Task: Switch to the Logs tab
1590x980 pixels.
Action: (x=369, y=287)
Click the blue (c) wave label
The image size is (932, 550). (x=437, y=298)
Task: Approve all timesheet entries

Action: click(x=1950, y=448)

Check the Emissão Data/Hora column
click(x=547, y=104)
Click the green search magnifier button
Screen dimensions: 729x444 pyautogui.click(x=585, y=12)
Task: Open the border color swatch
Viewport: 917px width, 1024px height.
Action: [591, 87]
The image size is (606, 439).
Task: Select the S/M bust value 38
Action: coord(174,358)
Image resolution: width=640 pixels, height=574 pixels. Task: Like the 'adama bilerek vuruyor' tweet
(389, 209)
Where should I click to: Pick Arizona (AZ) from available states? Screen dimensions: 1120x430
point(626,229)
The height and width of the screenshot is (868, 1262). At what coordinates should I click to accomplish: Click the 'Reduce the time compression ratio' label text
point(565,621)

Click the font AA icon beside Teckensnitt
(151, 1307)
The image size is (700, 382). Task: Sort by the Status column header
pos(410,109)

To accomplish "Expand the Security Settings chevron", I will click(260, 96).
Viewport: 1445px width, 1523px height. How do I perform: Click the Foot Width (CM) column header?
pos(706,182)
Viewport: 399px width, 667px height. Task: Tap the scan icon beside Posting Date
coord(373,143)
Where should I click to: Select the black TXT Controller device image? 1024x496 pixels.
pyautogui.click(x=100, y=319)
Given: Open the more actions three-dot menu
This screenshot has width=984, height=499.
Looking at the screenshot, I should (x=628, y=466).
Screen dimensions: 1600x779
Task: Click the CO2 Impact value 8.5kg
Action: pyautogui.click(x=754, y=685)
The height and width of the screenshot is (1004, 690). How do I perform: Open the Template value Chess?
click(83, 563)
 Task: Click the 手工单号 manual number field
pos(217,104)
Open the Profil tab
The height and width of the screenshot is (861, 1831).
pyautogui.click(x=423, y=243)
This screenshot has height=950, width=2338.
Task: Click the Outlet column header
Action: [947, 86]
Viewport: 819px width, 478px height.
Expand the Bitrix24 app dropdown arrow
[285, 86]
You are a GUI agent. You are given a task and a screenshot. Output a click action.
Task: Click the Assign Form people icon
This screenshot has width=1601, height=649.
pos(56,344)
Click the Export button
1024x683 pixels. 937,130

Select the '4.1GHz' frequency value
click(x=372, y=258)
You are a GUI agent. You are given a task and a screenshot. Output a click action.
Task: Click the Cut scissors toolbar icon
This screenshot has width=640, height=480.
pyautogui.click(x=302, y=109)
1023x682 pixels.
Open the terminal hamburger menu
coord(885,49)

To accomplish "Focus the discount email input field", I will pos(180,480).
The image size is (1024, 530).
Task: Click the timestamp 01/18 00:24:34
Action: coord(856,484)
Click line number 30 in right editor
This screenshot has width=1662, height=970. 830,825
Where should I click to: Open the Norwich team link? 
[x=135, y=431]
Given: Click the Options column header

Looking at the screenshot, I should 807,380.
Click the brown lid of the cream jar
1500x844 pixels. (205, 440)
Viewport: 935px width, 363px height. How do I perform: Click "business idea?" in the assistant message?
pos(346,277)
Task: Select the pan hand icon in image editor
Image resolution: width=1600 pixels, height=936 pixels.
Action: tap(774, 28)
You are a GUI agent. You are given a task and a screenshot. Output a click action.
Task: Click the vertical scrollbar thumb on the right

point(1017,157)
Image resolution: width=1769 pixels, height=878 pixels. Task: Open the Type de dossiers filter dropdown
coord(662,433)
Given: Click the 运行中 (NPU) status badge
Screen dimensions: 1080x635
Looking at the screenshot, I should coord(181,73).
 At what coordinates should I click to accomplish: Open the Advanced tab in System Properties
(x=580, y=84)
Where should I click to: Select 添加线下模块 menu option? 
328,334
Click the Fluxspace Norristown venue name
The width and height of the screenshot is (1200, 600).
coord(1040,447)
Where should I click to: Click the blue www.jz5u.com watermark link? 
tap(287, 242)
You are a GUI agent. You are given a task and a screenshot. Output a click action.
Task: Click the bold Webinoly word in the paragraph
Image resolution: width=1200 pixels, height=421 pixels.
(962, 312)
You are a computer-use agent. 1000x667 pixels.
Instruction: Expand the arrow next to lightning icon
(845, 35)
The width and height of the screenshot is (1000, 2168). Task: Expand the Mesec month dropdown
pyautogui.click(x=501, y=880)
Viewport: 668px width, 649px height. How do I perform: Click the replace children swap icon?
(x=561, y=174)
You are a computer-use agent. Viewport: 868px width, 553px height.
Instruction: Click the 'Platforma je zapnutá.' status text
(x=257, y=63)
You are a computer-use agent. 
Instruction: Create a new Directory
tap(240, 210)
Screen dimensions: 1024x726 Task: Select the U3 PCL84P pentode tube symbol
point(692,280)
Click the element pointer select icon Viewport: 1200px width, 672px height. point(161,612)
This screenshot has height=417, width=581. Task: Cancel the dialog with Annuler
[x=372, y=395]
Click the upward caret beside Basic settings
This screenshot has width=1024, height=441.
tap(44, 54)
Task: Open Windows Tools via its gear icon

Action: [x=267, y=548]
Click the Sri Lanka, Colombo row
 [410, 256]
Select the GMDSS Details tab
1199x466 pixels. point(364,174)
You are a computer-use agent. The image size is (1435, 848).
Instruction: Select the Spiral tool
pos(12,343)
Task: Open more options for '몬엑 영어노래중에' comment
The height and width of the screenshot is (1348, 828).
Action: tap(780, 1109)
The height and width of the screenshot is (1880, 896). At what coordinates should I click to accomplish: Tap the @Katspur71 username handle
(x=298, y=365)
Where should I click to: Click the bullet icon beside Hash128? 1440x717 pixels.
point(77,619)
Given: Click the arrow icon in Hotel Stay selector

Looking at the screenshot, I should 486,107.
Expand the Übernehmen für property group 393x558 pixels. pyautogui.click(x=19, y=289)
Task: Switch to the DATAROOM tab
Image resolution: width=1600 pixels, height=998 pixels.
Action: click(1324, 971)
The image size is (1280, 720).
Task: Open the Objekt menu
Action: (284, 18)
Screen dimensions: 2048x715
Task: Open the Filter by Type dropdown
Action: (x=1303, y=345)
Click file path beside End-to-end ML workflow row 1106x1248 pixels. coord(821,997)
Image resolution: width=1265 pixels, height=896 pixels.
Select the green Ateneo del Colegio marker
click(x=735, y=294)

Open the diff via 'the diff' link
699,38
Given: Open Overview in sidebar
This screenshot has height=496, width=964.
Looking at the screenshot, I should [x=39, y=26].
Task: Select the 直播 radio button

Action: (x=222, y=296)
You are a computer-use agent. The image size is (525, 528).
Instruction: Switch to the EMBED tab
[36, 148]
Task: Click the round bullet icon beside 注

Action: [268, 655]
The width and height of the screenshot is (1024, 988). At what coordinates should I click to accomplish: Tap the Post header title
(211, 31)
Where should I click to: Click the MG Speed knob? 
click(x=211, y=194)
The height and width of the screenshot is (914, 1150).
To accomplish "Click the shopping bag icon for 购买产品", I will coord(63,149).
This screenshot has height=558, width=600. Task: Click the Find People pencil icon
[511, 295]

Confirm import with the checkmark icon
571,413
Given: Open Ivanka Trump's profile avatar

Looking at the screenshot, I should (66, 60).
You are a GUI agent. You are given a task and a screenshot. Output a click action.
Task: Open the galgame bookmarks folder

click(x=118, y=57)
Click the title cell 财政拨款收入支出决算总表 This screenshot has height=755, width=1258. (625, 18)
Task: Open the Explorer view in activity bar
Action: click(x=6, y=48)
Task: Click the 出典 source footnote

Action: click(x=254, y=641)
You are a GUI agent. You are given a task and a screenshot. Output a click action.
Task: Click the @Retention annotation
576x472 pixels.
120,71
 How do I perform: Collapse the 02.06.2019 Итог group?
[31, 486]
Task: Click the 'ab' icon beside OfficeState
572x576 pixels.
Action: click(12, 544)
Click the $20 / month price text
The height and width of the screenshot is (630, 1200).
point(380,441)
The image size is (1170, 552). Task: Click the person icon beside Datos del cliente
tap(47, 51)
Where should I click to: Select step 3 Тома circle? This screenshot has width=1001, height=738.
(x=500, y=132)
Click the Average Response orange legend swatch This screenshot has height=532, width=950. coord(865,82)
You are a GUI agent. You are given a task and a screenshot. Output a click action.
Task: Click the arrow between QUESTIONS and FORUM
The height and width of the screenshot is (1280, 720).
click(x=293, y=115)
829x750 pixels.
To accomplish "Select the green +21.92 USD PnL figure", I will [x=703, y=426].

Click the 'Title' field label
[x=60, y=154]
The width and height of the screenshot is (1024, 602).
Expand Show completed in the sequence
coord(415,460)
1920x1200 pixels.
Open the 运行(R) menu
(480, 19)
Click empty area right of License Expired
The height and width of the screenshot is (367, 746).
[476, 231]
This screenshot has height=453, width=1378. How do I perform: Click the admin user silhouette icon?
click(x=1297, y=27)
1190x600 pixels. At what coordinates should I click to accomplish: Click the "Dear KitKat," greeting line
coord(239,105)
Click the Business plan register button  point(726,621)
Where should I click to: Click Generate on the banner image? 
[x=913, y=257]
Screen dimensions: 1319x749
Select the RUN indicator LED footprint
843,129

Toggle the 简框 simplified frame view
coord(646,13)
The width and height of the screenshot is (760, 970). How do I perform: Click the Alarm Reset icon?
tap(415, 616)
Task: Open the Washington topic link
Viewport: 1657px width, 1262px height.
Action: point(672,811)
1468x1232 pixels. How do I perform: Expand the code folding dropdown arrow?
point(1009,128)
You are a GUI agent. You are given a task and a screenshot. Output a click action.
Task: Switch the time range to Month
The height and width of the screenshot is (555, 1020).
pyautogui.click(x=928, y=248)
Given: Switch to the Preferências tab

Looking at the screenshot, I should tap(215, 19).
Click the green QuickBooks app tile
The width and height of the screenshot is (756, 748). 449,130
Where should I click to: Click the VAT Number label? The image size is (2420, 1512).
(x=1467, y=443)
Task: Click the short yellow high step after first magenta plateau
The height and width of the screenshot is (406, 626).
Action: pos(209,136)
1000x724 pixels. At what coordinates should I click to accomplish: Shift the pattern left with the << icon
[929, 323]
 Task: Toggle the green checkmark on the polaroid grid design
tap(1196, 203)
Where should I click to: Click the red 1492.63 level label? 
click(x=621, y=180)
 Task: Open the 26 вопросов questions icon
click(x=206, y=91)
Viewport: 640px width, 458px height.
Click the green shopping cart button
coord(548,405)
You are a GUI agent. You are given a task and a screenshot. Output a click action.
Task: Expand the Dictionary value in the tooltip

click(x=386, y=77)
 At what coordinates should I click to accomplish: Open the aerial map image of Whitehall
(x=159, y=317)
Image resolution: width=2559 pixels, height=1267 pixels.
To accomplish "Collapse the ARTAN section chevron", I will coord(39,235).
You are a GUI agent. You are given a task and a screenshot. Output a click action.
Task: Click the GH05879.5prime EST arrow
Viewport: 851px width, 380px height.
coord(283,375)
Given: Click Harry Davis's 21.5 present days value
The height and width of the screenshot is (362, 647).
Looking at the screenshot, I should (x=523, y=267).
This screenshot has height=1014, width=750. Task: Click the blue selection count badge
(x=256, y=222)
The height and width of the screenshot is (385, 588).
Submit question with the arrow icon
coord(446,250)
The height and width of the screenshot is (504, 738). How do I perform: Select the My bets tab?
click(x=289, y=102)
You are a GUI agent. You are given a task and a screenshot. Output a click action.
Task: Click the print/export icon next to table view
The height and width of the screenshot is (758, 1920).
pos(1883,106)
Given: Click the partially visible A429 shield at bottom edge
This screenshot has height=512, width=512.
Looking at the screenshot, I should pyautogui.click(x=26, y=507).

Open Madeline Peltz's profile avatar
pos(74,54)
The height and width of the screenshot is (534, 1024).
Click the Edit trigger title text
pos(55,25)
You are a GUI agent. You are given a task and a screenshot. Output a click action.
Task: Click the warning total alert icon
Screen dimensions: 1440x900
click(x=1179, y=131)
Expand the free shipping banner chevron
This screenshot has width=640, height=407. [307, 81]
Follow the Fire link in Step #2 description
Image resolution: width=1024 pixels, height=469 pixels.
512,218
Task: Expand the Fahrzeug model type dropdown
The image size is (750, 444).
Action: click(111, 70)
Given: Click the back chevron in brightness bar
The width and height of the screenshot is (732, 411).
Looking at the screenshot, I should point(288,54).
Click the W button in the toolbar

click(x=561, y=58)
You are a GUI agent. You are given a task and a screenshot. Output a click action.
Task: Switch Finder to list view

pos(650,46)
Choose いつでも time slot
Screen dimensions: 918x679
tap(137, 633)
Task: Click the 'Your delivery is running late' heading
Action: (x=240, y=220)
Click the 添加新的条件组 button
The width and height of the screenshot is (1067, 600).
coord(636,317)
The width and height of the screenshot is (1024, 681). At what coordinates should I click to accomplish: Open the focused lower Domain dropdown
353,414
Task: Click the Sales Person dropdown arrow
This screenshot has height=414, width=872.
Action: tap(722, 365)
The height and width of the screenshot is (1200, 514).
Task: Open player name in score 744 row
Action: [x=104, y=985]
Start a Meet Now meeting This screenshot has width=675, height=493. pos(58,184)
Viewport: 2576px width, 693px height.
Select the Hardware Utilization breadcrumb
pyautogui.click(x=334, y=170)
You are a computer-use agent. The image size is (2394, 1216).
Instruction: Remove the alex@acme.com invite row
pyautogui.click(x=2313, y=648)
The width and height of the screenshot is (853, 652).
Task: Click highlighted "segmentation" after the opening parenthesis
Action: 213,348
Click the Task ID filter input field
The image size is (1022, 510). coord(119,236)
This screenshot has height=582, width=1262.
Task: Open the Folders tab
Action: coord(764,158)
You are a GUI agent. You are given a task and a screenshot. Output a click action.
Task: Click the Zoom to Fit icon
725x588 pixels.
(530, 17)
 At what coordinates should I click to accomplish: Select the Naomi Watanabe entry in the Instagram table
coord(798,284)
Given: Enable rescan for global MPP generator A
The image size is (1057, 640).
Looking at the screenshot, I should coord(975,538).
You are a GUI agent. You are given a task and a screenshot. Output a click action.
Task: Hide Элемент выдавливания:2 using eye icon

» **Action item**
Report the number of lines in the listing above that hold the word "computer", and give no other text.

» **Response area**
6